→ SET TASK 1
Copy the records below exactly as they appear, from the line containing "You are a computer-use" down to the end of the records, with both ends included. Leave the pictures out of your copy.

— BEGIN PASSAGE SHOWN —

Whenever an elected official opposes the Unions, or even tries to make reasonable decisions about union issues these organizations make an effort to recall or impeach that person– just as the California Correctional Peace Officers Association did to Arnold Schwarzenegger when he said the state didn’t have the money to give the Prison Guards a raise.  They called him corrupt and intentionally withholding at the time.  Knowing what we know now about the financial state of California, its seems Arnold was merely doing the responsible thing by not giving them their raise.

They also contribute to the extreme polarization of the political parties by choosing to back the most liberal of candidates that have no regard for California’s financial solvency.  They have grown California’s government so much that we are now the most expensive state in the Union and cannot pay our bills even with the highest tax rates of any state in the country.

Their interests don’t stop with Union matters either.  In 2008 the California Teachers Association, the largest public employee union in California contributed over $1.2 million to the No on Proposition 8 Campaign.  Proposition 8 was about gay marriage– an issue that had nothing to do with education or benefits for educators.

Unions had a place in the United States when public employees (and private employees for that matter) were being abused, but those are atrocities of the past.  With the highly diversified and intrusive media and the rapid expansion of information sharing on the internet employers simply cannot get away with the same things they could 30 years ago.  The major effect these organizations have nowadays is to give non-union states and countries a competitive advantage over California.

5 Responses to “California's Unions Are A Major Contributor To The State's Problems”

— END PASSAGE SHOWN —

→ SET TASK 2
Answer these questions about the passage on California's unions:
(a) Which organization does the passage say tried to recall or impeach Arnold Schwarzenegger?
(b) How much did the California Teachers Association contribute to the No on Proposition 8 Campaign in 2008?
(c) What issue was Proposition 8 about?

— BEGIN THE RECORDS —

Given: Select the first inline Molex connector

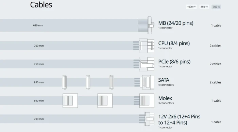Looking at the screenshot, I should pos(70,101).
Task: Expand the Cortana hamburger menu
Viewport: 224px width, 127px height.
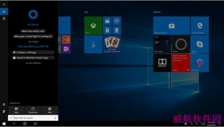Action: click(4, 5)
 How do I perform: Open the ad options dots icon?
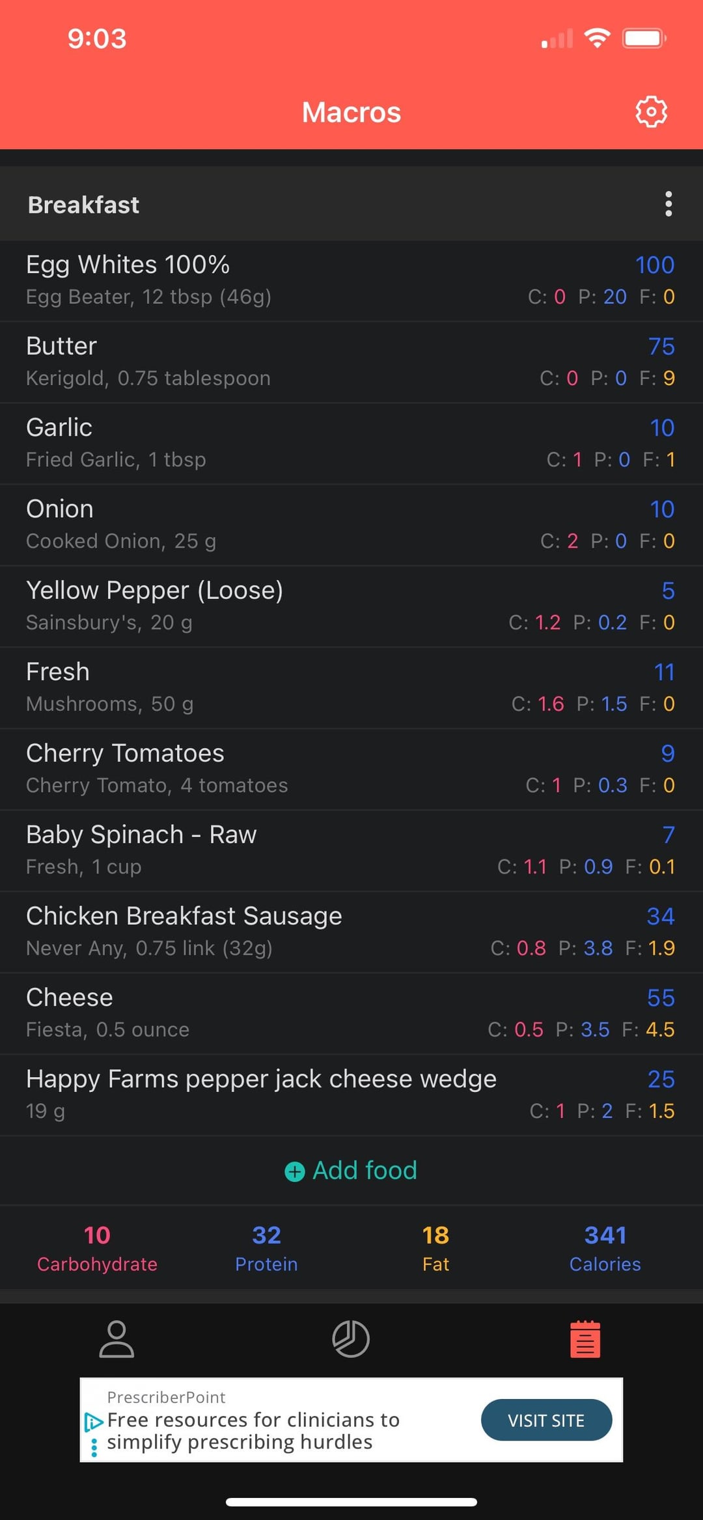[94, 1447]
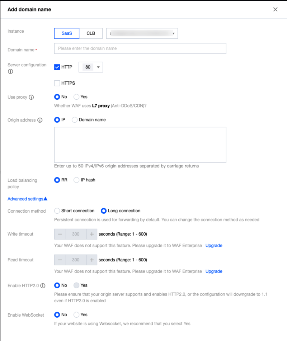Open the instance selection dropdown
The height and width of the screenshot is (341, 287).
click(x=142, y=33)
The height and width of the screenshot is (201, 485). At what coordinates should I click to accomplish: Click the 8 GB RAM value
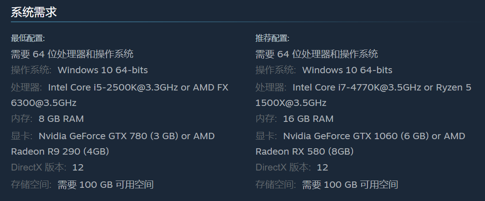coord(61,119)
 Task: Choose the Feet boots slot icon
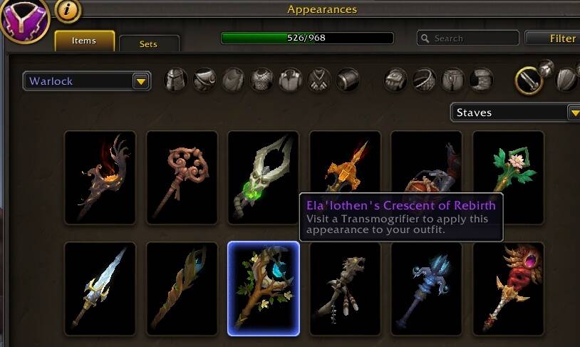coord(482,80)
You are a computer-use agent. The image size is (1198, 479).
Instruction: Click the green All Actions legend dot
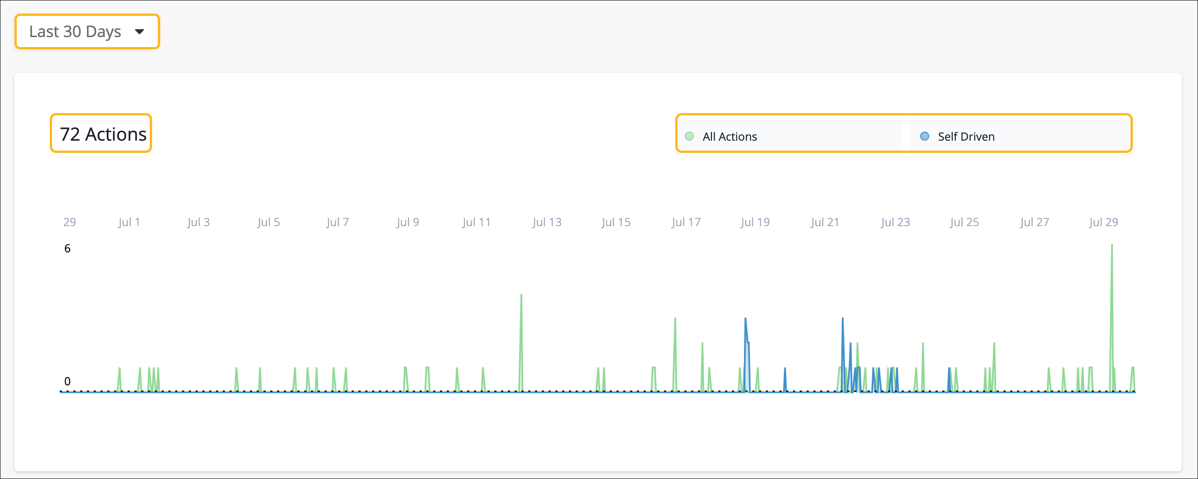pos(689,136)
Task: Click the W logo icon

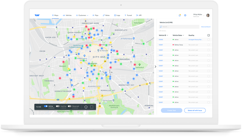Action: tap(37, 15)
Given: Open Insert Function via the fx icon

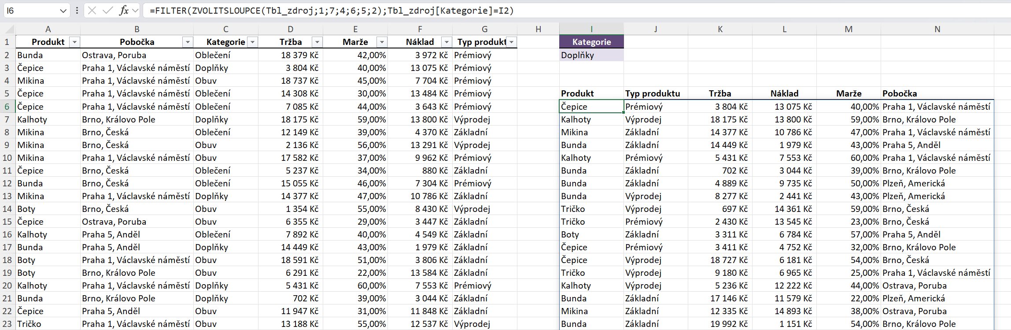Looking at the screenshot, I should point(124,10).
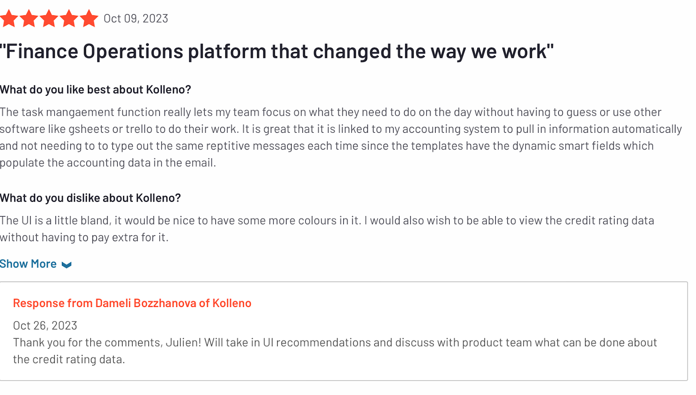Viewport: 696px width, 395px height.
Task: Click the fifth orange rating star
Action: coord(89,19)
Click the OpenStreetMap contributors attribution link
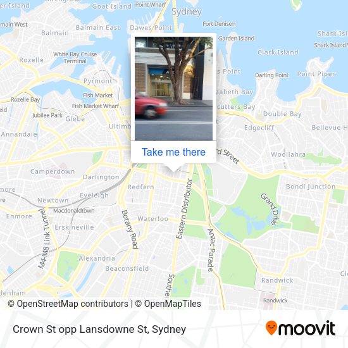The image size is (348, 348). pos(68,304)
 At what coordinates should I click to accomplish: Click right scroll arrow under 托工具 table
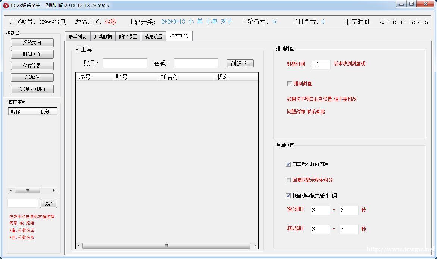[x=255, y=246]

— END THE RECORDS —

→ FULL SOLUTION 1
You are a computer-use agent. The image size is (1198, 479).
Instruction: Click the green All Actions legend dot
pos(689,136)
Task: Click the W logo icon

Action: tap(37, 15)
Given: Open Insert Function via the fx icon

Looking at the screenshot, I should point(124,10).
Viewport: 696px width, 395px height.
Task: Click the fifth orange rating star
Action: coord(89,19)
Click the OpenStreetMap contributors attribution link
The image size is (348, 348). pos(68,304)
 At what coordinates should I click to accomplish: Click right scroll arrow under 托工具 table
[x=255, y=246]

→ FULL SOLUTION 2
(a) The California Correctional Peace Officers Association
(b) Over $1.2 million
(c) Gay marriage